# INSTRUCTION
Transcribe, word for word, everything in the piece below on the Middle East's shaky borders from "The revolutions, conflagrations, and" down to "left at all.".

# EXTRACT PROVIDED
◇ ◇ ◇ ◇ ◇ ◇ ◇

Notwithstanding sundry doomsday predictions—from the Mayans to Nostradamus and the ever-impending threat of Armageddon—we can now say with some assurance that the world did not end in 2012. The Middle East, however, continues to fl irt with the apocalypse.
The revolutions, conflagrations, and confrontations now underway from the Sahara to the Hindu Kush are weakening national governments and calling into question borders that have lingered since European powers carved up the region after World War I. What is holding the map together now has more to do with fear than it does with hope, and if the old order fails, many in the Middle East suspect there may be no order left at all.
“The region has had a very strange respect for territorial lines and borders,” says Aaron David Miller at the Woodrow Wilson Center in Washington. But those lines signified a “perverse stability,” Miller says. What kept people in line was tyranny. Some dictators may have been “acquiescent” in the eyes of the West, like Egypt’s Hosni Mubarak, or “adversarial” like the Assads. But they “are going the way of the dodo,” says Miller. “I am not saying the region is headed for a catastrophic meltdown, but we are at one of those hinges of history when profound changes are taking place that we are singularly ill-equipped to understand.”
The epicenter of the most urgent crisis is Damascus. Former U.S. secretary of state Condoleezza Rice recently warned that “the civil war in Syria may well be the last act in the story of the disintegration of the Middle East as we know it.” But the greater concern is that it will be the first. The mosaic of faiths and peoples inside Syria already has been shattered by the fighting. Turkey, Lebanon, Jordan, and Iraq are being sucked into the conflict as refugees flood across their borders and combatants exploit their territories.

◇ ◇ ◇ ◇ ◇ ◇ ◇

# DATA PROVIDED
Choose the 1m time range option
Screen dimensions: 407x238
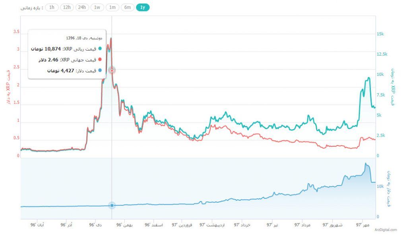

◇ ◇ ◇ ◇ ◇ ◇ ◇

# THE OUTPUT
The revolutions, conflagrations, and confrontations now underway from the Sahara to the Hindu Kush are weakening national governments and calling into question borders that have lingered since European powers carved up the region after World War I. What is holding the map together now has more to do with fear than it does with hope, and if the old order fails, many in the Middle East suspect there may be no order left at all.